* **WRITTEN EXERCISE**
Could you set down, word for word, the part of the excerpt on C interview programs below, starting with "Check out our" and going on through "solved this problem."?

* **EXCERPT**
start
There is no hard and fast rule to crack an interview, even the most intelligent fail in interviews. Success in the interviews basically depends on hard-work and luck. However, you only have hard-work in your hands and nothing else. It is highly recommended to prepare yourself starting from the base because usually, the interviewer tries to ask basic questions and many times candidates fail to answer these questions. This is because when they prepare for an interview, they prepare only the difficult part and leave the easy part. C programs and C language are the easy part but don’t leave this part because they are very frequently asked in the interviews and exams 2018.

Check out our list of C programs that are frequently asked in Interviews or competitive exams. See how many you know and can write yourself. It is recommended, you should prepare these c programs as they are frequently asked in several interviews, written tests and competitive exams. Go ahead with your preparation>

C programs

 

Print Pyramid using C language

Pattern programs are usually asked in interviews and making a pyramid of numbers is generally asked. The pyramid of numbers as we illustrated below is symmetrical and follows a logic. The trick for solving these type of programs is to first find the logic used and then accordingly use for and while loops. Just look at how we have solved this problem.

 

Print Pyramid using C language. 
  
        1
      2 3 2
    3 4 5 4 3
  4 5 6 7 6 5 4
5 6 7 8 9 8 7 6 5


Source Code

#include <stdio.h>
#include <conio.h>

int main()

{
    int i, j, r, k=0, count1= 0, count2= 0;

    printf("Enter number of rows: ");

    scanf("%d",&r);

    for(i=1; i<=r; ++i)

    {
        for(j=1; j<=r-i; ++j)

        {
            printf("  ");

            ++count1;
        }

        while(k!=2*i-1)

        {
            if (count1<=r-1)

            {
                printf("%d ",i+k);

                ++count1;
            }

            else

            {

                ++count2;

                printf("%d ", (i+k-2*count2));

            }

            ++k;

        }

        count2 = count1 = k = 0;

        printf("\n");

    }

    return 0;

Multiplication of Two Matrices

We have illustrated a C program in which the input matrix which is to be multiplied is entered by the user himself. For Matrix multiplication, we have to follow these steps.
end
* **DATASET CONTENT**
start
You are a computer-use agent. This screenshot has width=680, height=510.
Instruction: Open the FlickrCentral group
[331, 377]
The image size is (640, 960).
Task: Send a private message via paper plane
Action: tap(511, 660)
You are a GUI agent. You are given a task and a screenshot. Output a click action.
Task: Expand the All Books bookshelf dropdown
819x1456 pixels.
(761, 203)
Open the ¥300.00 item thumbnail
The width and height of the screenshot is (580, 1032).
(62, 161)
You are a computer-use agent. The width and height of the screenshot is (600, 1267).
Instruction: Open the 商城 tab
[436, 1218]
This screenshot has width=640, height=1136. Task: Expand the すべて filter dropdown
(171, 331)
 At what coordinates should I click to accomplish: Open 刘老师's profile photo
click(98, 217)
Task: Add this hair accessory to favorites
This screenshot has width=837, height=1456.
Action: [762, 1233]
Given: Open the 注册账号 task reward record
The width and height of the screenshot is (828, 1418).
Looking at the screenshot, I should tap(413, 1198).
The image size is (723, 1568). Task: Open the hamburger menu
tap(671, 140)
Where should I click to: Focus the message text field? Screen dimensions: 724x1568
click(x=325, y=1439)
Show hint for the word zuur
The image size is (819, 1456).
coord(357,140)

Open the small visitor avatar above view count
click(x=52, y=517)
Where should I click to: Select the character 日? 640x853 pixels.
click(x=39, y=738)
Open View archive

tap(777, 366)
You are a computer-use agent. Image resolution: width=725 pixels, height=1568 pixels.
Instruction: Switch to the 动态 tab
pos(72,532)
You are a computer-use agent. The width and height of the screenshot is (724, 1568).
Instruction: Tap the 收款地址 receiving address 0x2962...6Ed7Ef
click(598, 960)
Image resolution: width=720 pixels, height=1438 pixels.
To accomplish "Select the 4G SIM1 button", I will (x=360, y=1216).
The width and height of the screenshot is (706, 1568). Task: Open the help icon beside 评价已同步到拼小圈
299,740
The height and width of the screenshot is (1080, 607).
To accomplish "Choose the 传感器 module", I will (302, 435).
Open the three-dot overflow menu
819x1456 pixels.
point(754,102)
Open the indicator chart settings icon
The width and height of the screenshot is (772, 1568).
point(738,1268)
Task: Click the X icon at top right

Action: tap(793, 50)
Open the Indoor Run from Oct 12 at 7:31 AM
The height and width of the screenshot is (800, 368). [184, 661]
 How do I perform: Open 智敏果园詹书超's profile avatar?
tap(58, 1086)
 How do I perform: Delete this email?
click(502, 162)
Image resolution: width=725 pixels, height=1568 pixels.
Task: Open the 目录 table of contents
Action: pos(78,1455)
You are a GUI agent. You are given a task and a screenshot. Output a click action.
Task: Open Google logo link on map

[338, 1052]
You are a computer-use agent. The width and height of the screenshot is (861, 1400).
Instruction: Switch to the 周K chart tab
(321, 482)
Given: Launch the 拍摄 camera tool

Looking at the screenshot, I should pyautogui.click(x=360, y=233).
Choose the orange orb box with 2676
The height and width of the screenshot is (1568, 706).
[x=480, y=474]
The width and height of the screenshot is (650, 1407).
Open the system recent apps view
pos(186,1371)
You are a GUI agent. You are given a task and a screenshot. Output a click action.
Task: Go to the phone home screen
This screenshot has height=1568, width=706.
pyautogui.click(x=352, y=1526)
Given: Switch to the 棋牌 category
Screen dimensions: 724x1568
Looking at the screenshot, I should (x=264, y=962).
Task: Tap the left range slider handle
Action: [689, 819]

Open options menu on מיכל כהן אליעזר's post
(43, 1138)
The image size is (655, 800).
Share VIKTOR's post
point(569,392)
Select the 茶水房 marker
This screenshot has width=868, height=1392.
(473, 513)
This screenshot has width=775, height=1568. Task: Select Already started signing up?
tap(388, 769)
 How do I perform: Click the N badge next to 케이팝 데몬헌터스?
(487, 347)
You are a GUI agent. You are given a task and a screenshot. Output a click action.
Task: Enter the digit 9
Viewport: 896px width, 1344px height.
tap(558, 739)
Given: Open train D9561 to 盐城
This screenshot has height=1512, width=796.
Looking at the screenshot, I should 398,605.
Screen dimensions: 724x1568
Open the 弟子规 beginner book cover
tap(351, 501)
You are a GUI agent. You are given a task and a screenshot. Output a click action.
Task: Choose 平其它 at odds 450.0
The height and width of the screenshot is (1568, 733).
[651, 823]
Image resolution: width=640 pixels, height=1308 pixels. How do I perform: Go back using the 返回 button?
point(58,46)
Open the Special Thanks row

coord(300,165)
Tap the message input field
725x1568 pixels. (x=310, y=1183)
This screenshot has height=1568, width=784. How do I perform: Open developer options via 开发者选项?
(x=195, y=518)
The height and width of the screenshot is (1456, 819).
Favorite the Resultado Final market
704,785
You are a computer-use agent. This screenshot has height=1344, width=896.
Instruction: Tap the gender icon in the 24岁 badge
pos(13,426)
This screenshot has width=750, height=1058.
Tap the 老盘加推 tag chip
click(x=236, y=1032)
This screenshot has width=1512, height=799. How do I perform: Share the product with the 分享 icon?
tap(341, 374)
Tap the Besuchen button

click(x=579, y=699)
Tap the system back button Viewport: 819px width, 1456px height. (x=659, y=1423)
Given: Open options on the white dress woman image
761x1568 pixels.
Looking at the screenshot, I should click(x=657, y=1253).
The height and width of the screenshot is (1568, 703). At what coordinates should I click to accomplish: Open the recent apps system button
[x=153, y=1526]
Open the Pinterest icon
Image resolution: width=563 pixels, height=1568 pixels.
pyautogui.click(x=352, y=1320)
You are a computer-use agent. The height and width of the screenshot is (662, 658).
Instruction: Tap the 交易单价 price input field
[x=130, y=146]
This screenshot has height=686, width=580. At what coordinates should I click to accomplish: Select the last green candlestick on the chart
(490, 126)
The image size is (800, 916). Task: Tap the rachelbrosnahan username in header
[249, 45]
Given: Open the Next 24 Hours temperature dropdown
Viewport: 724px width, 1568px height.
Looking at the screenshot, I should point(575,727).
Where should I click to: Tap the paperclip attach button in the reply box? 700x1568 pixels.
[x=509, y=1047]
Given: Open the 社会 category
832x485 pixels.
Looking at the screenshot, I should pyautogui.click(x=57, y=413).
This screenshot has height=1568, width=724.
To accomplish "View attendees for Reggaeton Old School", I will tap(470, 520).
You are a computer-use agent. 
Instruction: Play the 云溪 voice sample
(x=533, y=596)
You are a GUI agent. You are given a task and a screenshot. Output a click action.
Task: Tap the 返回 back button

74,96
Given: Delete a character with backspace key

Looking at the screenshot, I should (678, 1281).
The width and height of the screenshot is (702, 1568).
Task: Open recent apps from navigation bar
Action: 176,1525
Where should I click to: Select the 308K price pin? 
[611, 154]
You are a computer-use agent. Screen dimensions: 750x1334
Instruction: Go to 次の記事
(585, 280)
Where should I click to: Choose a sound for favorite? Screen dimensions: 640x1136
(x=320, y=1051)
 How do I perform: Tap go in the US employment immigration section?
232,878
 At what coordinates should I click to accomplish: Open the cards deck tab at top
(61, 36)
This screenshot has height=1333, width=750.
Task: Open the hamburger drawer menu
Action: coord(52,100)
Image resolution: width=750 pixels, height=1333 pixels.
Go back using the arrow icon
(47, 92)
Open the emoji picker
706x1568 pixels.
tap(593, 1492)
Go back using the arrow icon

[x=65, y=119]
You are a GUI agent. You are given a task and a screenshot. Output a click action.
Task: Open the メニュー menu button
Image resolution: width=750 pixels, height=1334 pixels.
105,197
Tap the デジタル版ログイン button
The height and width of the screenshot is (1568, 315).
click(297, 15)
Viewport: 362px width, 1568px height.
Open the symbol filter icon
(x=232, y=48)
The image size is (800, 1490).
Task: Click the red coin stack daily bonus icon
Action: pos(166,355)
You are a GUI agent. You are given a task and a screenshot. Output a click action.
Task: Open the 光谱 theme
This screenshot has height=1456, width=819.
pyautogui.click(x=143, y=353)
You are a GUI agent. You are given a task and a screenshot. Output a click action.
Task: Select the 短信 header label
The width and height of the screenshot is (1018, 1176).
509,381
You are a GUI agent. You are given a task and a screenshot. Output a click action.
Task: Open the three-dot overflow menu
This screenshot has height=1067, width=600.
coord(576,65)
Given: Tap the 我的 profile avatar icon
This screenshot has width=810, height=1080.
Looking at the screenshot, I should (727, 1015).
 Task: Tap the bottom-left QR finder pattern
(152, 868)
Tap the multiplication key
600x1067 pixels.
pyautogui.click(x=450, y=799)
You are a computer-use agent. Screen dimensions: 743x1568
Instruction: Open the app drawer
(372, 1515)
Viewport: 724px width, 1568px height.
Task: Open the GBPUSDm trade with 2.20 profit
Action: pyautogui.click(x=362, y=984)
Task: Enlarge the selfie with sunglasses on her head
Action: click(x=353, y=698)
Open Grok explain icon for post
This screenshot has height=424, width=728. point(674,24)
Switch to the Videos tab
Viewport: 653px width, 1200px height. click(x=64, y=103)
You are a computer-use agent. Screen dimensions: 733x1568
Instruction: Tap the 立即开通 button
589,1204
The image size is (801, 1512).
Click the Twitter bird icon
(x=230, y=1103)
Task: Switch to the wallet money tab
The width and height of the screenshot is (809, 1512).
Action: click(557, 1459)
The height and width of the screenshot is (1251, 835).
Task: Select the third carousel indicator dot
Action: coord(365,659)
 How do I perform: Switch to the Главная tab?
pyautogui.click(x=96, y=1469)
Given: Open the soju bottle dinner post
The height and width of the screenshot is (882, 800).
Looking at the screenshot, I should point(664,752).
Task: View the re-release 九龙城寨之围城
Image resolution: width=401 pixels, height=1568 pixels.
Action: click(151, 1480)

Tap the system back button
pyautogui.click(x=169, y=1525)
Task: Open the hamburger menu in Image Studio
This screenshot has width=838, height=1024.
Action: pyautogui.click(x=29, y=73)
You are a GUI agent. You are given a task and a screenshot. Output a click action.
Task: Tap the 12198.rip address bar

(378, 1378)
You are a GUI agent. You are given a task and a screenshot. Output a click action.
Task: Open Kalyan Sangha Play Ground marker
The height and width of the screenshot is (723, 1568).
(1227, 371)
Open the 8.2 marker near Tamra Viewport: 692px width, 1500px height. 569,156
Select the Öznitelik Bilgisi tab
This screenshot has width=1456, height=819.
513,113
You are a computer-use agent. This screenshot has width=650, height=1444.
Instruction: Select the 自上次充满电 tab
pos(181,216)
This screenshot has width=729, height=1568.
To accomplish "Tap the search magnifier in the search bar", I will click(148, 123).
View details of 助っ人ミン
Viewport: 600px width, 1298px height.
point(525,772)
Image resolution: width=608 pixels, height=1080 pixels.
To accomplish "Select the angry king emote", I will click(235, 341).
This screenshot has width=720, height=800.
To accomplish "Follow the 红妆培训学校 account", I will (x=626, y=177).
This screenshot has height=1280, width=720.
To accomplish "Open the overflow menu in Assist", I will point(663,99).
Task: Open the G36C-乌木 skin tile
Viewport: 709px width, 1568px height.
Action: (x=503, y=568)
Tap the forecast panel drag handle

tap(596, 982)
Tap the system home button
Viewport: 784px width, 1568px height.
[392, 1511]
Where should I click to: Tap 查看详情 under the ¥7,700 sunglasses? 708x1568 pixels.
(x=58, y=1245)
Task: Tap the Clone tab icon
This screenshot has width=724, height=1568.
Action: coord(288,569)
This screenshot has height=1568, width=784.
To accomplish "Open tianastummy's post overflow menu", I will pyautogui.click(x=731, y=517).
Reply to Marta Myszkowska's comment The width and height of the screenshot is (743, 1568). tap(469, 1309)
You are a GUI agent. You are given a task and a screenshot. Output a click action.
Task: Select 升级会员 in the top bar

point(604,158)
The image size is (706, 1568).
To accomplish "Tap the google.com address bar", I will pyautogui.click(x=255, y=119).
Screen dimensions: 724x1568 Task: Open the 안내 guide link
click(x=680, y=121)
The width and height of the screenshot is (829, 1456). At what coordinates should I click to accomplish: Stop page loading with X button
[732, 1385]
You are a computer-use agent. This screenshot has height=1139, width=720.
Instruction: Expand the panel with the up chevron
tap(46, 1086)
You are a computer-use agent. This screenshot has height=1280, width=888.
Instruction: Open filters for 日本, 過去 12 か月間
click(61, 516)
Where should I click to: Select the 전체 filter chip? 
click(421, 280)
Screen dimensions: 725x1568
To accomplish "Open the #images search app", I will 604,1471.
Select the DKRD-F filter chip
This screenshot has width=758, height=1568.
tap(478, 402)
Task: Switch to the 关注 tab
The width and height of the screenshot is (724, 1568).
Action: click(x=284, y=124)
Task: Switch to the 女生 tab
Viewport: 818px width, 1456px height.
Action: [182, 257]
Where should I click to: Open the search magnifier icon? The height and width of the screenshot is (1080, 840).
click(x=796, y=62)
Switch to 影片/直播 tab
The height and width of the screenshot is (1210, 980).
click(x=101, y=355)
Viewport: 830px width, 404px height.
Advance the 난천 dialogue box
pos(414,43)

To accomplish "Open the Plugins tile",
end
* **EXERCISE SOLUTION**
Check out our list of C programs that are frequently asked in Interviews or competitive exams. See how many you know and can write yourself. It is recommended, you should prepare these c programs as they are frequently asked in several interviews, written tests and competitive exams. Go ahead with your preparation>

C programs

 

Print Pyramid using C language

Pattern programs are usually asked in interviews and making a pyramid of numbers is generally asked. The pyramid of numbers as we illustrated below is symmetrical and follows a logic. The trick for solving these type of programs is to first find the logic used and then accordingly use for and while loops. Just look at how we have solved this problem.